Mahler´s Resurrection Symphony, performed by Andris Nelsons—Luzern´s Artiste étoile this summer—and his City of Birmingham Symphony Orchestra was also amenable to the program´s goals, the music´s spiritual ambiguity retaining a powerful hold on the modern psyche. As program notes by Susanne Stähr point out, Mahler hadn´t yet converted to Catholicism when he wrote his Second Symphony. His bombastic affirmation of faith in an afterlife, replete with Wagnerian undertones, does not entirely mask the composer´s extreme ambivalence toward abandoning his Jewish roots in order to ensure more professional mobility: “Cease from trembling!
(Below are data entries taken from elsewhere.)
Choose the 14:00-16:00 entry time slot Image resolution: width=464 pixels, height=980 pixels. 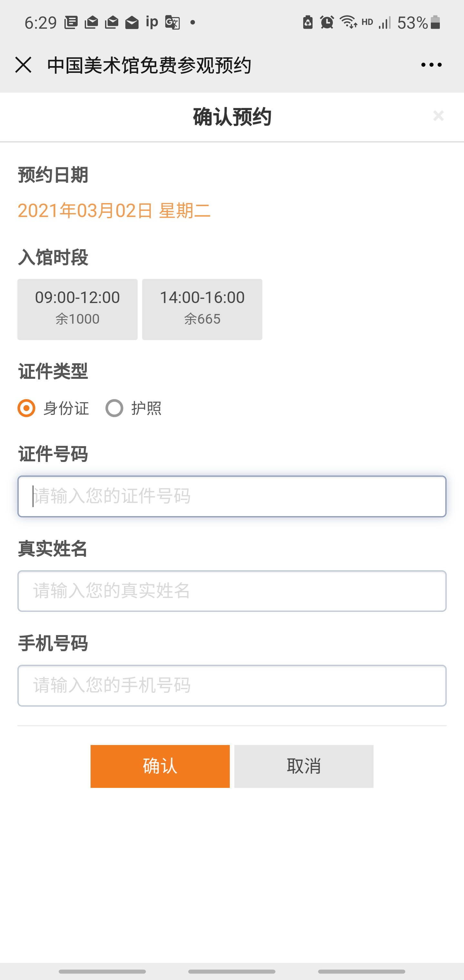202,309
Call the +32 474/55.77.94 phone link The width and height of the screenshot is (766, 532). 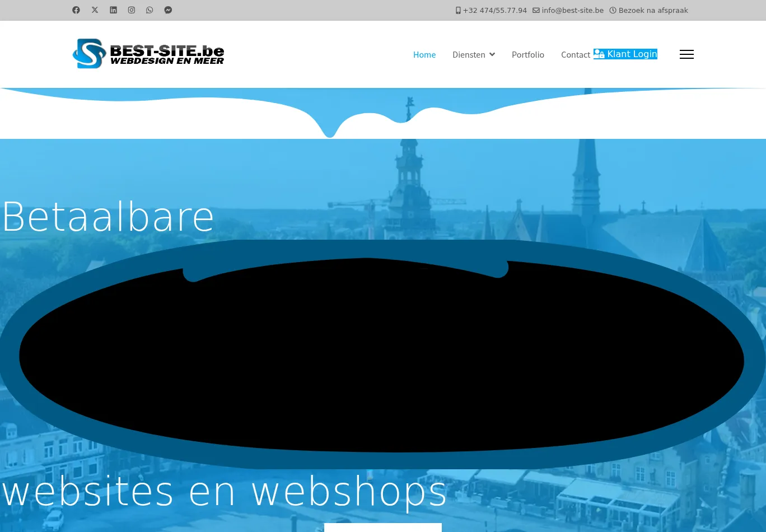tap(492, 10)

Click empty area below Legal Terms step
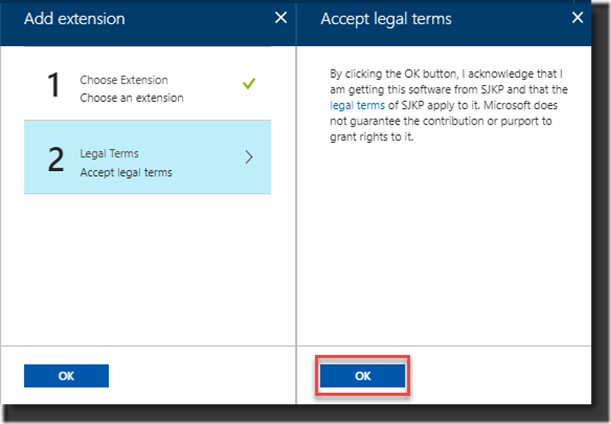pyautogui.click(x=147, y=269)
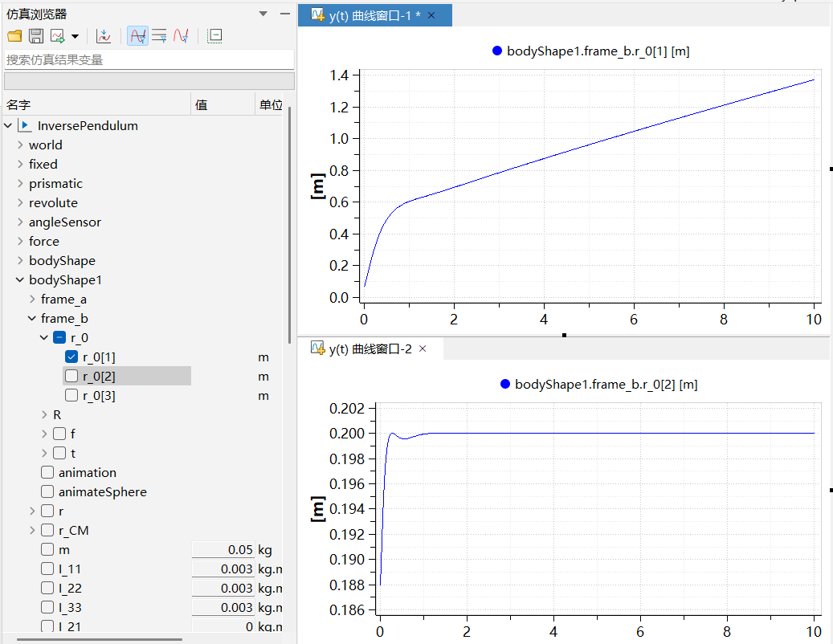This screenshot has height=644, width=833.
Task: Toggle the highlighted curve filter icon
Action: pyautogui.click(x=137, y=36)
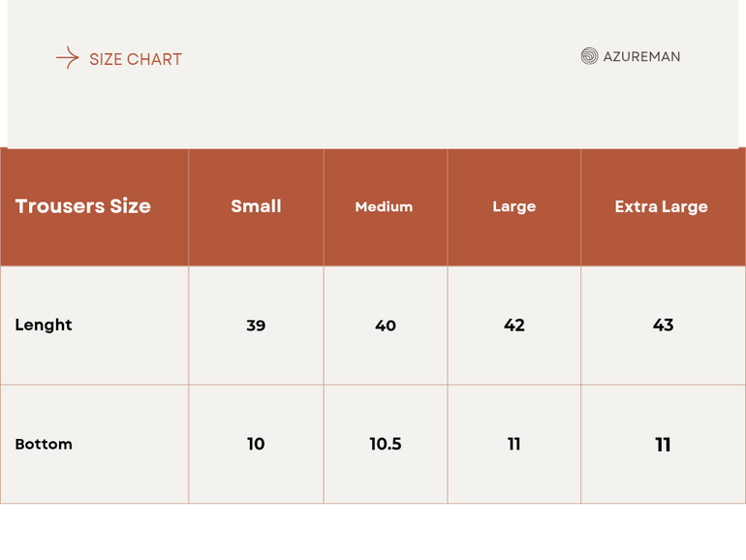746x560 pixels.
Task: Select the Small length value 39
Action: tap(256, 326)
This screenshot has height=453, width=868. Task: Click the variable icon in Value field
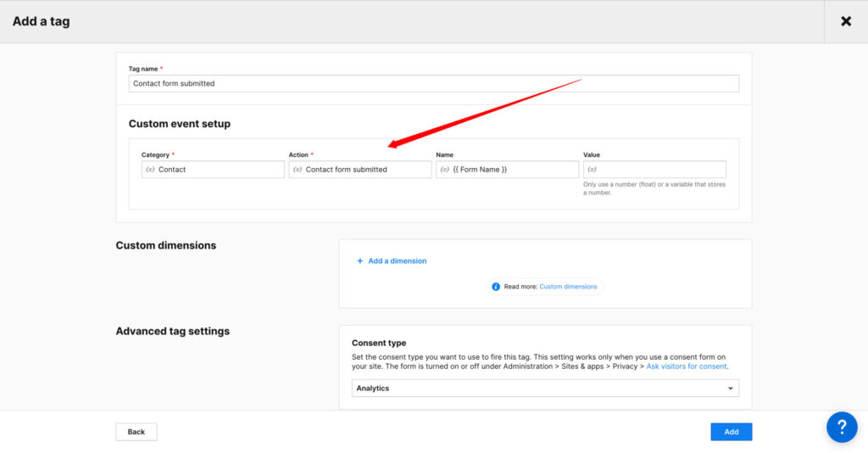pos(592,170)
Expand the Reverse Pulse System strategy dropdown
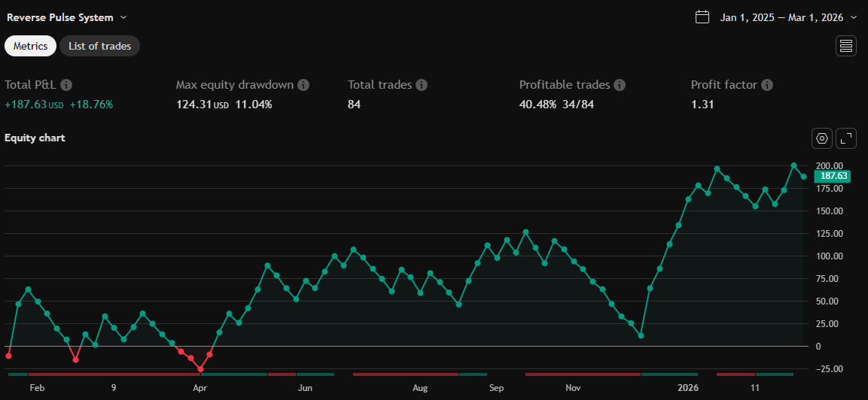The image size is (868, 400). pyautogui.click(x=123, y=17)
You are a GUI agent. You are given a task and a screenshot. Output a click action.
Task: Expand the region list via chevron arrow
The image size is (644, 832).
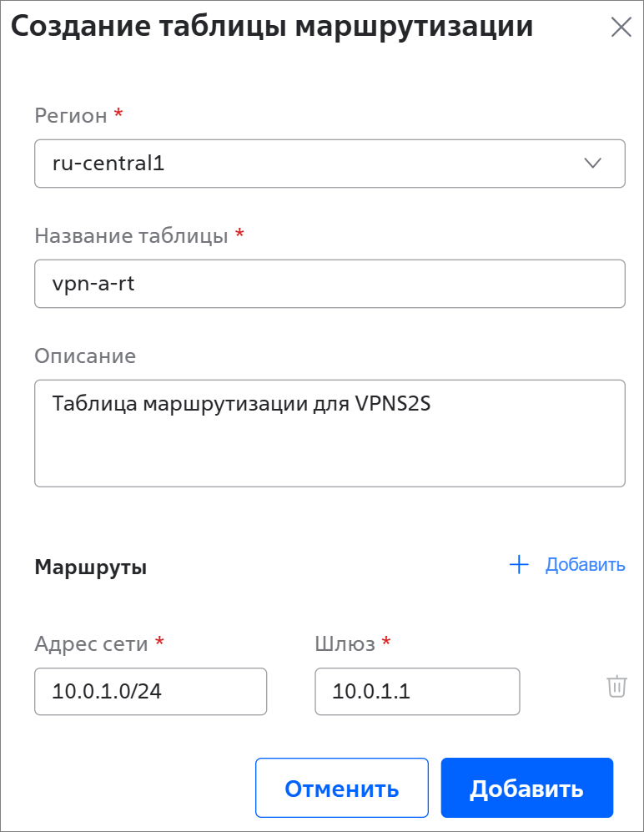coord(592,163)
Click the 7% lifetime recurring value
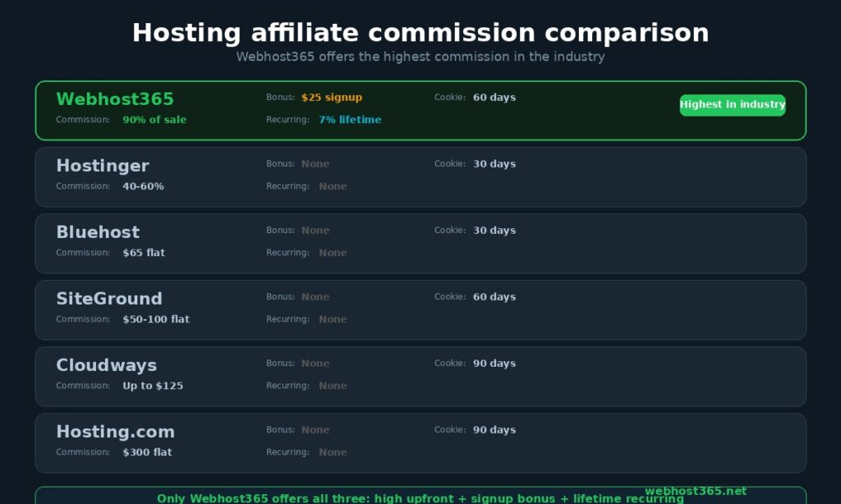Viewport: 841px width, 504px height. click(x=350, y=119)
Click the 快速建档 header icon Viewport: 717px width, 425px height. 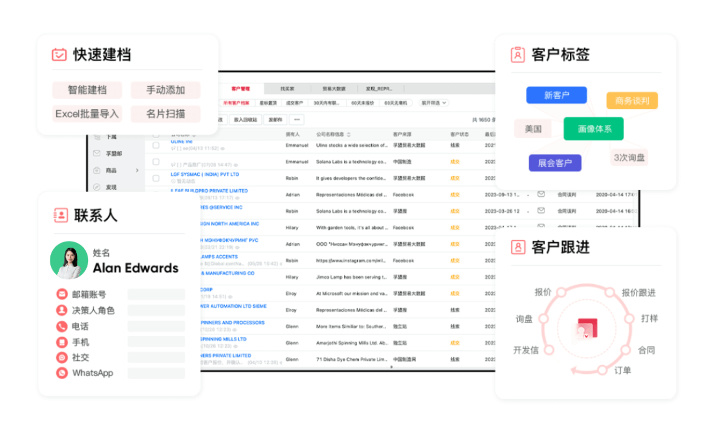59,54
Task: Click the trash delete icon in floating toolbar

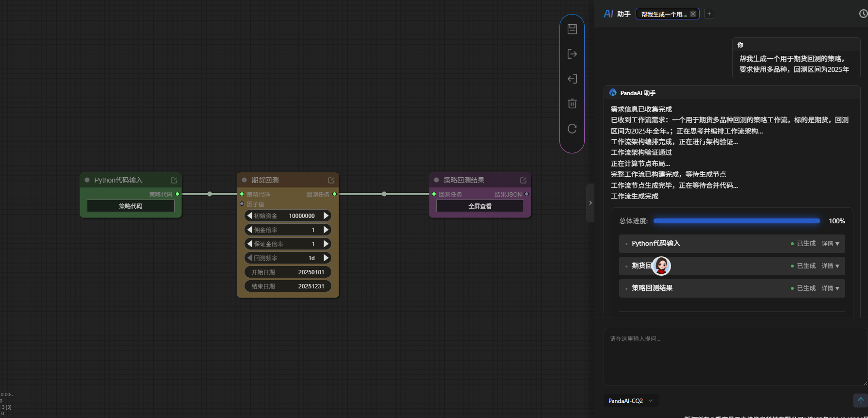Action: tap(572, 103)
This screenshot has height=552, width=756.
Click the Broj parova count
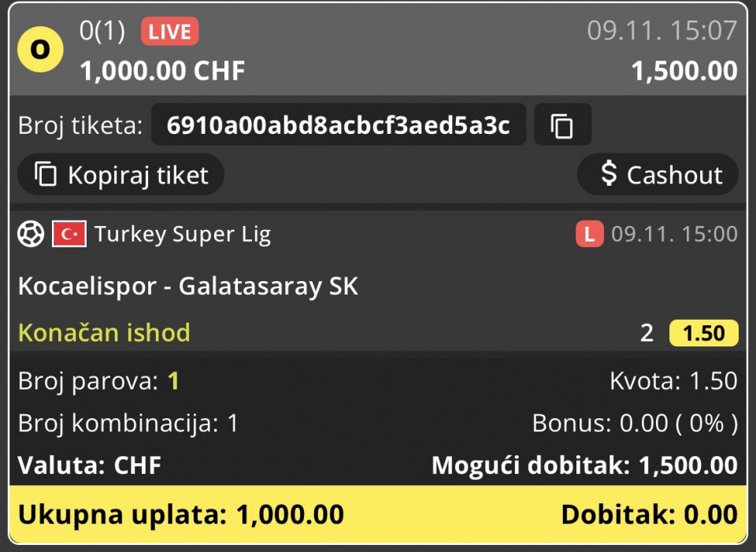coord(173,381)
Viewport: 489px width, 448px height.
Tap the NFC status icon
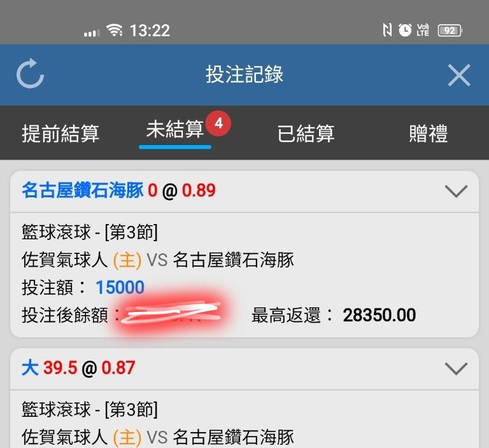click(387, 31)
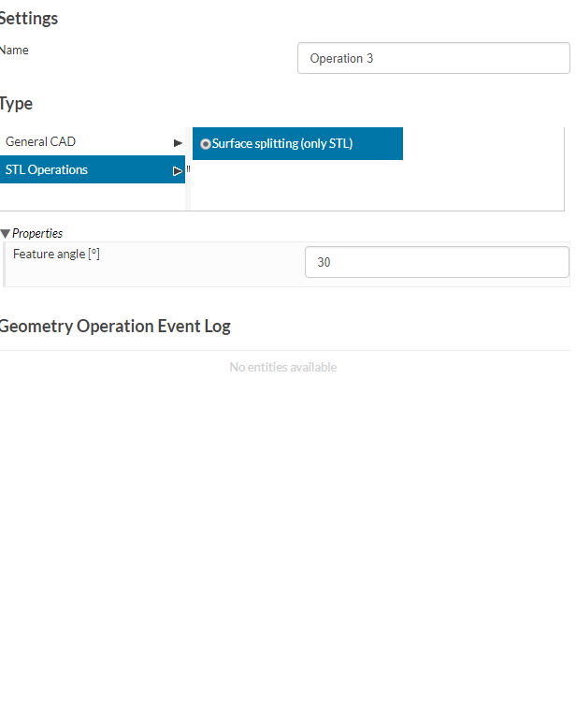
Task: Click the Geometry Operation Event Log heading
Action: (114, 327)
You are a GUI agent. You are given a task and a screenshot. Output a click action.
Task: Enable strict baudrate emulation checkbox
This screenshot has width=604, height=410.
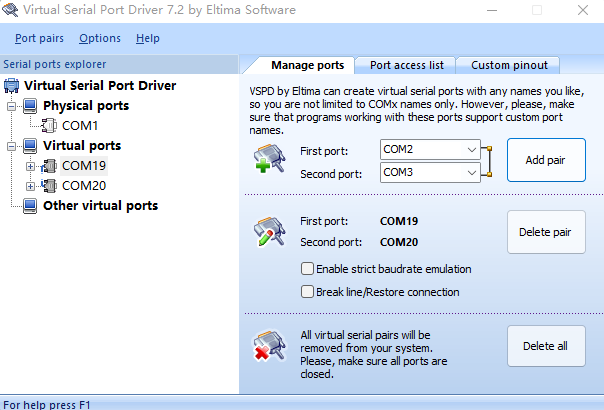307,269
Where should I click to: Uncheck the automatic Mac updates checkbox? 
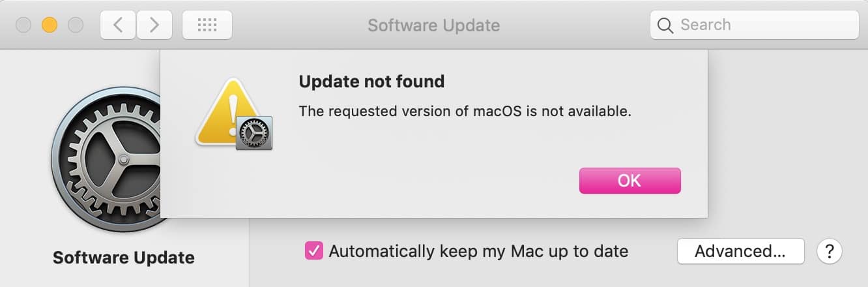click(314, 251)
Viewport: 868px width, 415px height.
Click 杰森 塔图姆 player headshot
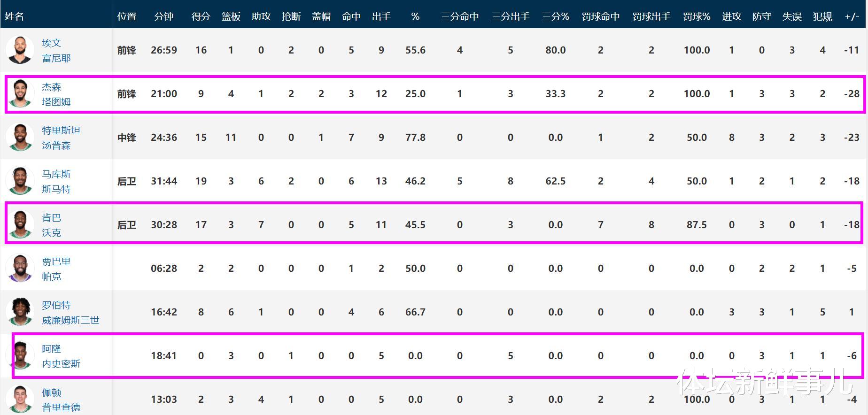[20, 94]
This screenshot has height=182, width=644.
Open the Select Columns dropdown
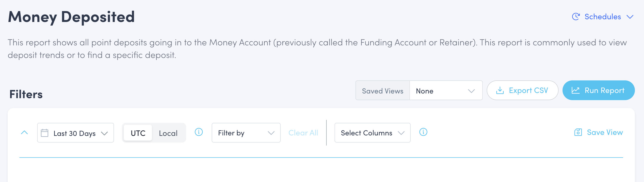(x=372, y=133)
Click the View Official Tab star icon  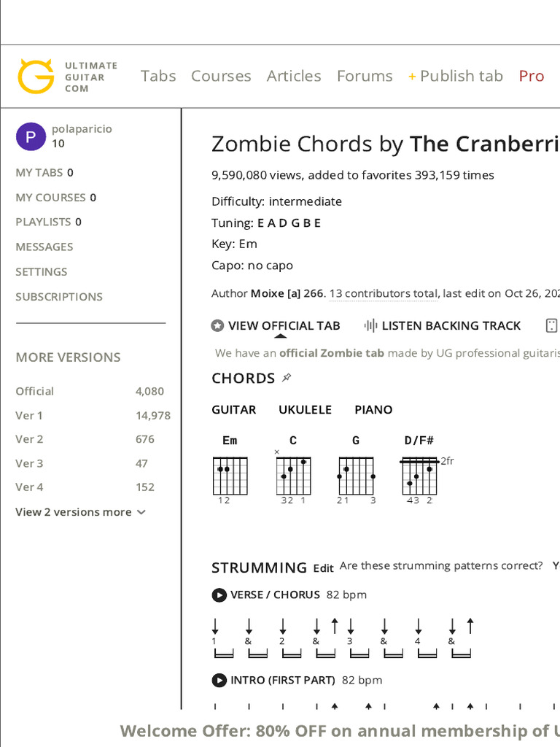[x=217, y=326]
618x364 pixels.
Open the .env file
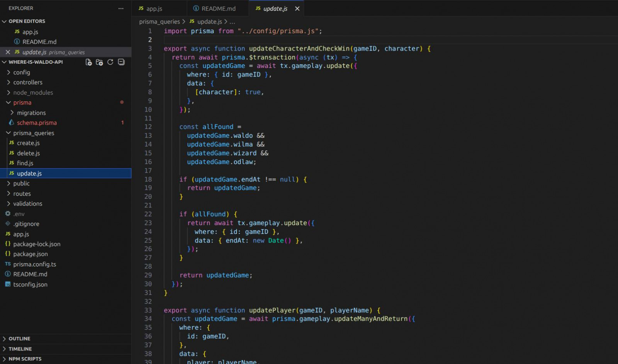coord(19,214)
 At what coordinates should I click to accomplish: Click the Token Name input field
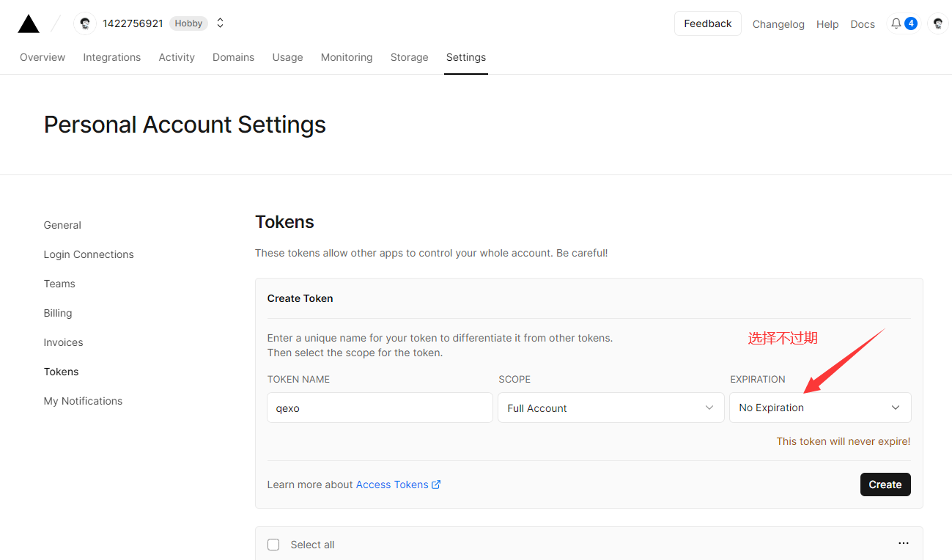click(x=380, y=408)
Prepare thyself to live,” sings the chorus in the final movement. Nelson led the orchestra and the CBSO chorus with a clear sense of the music´s architecture, mastering sweeping phrases in visceral connection with the musicians, yet a sense of irony could have been more present in the Klezmer-like melodies of the third movement and quotes from the Knaben Wunderhorn song cycle. The performances of soloists Lucy Crowe and Mihoko Fujimura also verged on the melodramatic despite their polished execution.

Much as Mahler could not avoid undertaking a highly spiritually quest in his music, not least by subverting classical form with his free integration of popular melodies, Composer-in-Residence Sofia Gubaidulina, whose 80th birthday was celebrated internationally last year, considers writing music not a secular act but “a form of worship,” as she says in a statement. She has also testified in interview that music provided an escape from the politics of the former Soviet Union. Nelsons conducted fellow Latvian violinist Baiba Skride and the City of Birmingham Symphony the following evening in the Russian-Tartar composer´s First Violin Concerto Offertorium, an approximately 35-minute work which opens with the main theme of Bach´s Musical Offering, only to be stripped down and built back note by note. The violin remains trapped in its own quest to win back spiritual direction, as it were, against an orchestra ridden by uncertainty.

Skride played with humility and elegance throughout high-pitched harmonics and ethereal sketches, while the Birmingham players remained strong and on point under Nelsons. The notion of faith took on a directly political connotation with Shostakovich´s Leningrad Symphony, who famously thematicizes the German occupation of the Russian city in 1941, completed after the composer fled to Moscow. An ironically jovial theme marches on with a nearly farcical stride in the opening movement, while unusually simple harmonies quietly convey resignation and nostalgia before yielding to a tortured, C-major victory. Nelson led the orchestra in a clean, sincere performance that could have nevertheless brooded more under the surface.

Meanwhile, the young musicians of the Lucerne Festival Academy were busy rehearsing a wide range of contemporary repertoire, some with Academy Co-Founder Pierre Boulez, who in his earlier days with the Darmstadt School advocated a complete break with the musical values of the past due to the political horrors of the twentieth century. Yet even he admits in his own way that spirituality can transcend certain human and artistic polarities. “Faith in the broadest sense reveals itself in all music,” he tells the Swiss magazine Musik&Theater. “Whether a composer is conservative or progressive, he maintains his motivation to create art.”